A estas horas el bullicio se ha apoderado de las calles tranquilas como por arte de magia. Ya sabes, como si hubiese pasado el príncipe, le hubiese dado un beso
a la durmiente de turno y todo hubiera vuelto a la vida. De hecho me tienes escribiendo esto con los ojos hinchados oyendo una musiquilla de esas que vienen del chiringuito, como todos los años. Pero esta vez la vida era distinta, me di cuenta de que sólo los aborígenes llevamos mascarillas. “Estos traen al bicho” fue la única palabra que salió de la boca de la panadera cuando pasé a recoger la barra habitual que me tiene guardada en una bolsita de esas de tela que ya era de mi abuela.
Nosotros, los que hemos sobrevivido a los tiempos duros de hace unos meses, los que vimos a la ambulancia llegar en silencio y llevarse a alguien que
conocíamos para no volverlo a ver parece que seamos los únicos que entendemos que aunque todo se vista de verano y de color la amenaza continua.
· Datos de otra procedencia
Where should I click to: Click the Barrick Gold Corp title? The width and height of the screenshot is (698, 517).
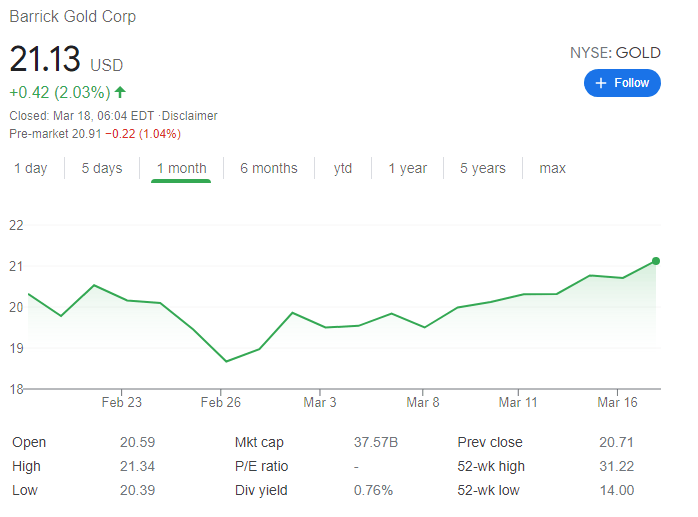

Igual somos unos neuróticos, el invierno nos ha vuelto así pero por lo visto los turistas son inmunes a ella. Deben serlo visto como se hacinan en la playa, debajo de las sombrillas. Deben sentirse a salvo al ver como toman tapas, como mueven el esqueleto en la discoteca local…
Creerán que nada va con ellos cuando estos días estamos viviendo rebrotes, vamos perdiendo lo poco que conseguimos con tantos días de encierro, con
tantos llantos silenciados y con tanto esfuerzo en los hospitales. Parece que no va con ellos cuando les dicen que nada ha acabado, que sólo pedimos prudencia. Parece que no entiendan que muchos han llegado a pensar que, quizá, fuese mejor que se quedasen este año en sus ciudades hasta que hubiese pasado todo de verdad, no cuando han decidido que saliésemos porque “había que reflotar la economía”. Quizá se equivocaron, puede, pero no olvides que la prudencia la has de poner tú, es cosa tuya y de nadie más. Piensa que, vale, estás de vacaciones pero este año las vacaciones no son lo mismo nada lo ha sido. Si fuiste prudente estos meses no lo vayas a desperdiciar ahora que empezábamos a ver la luz. Si quieres ven, la playa también es tuya, pero respétate y respétanos a todos, por favor, se prudente. Paremos la recaída.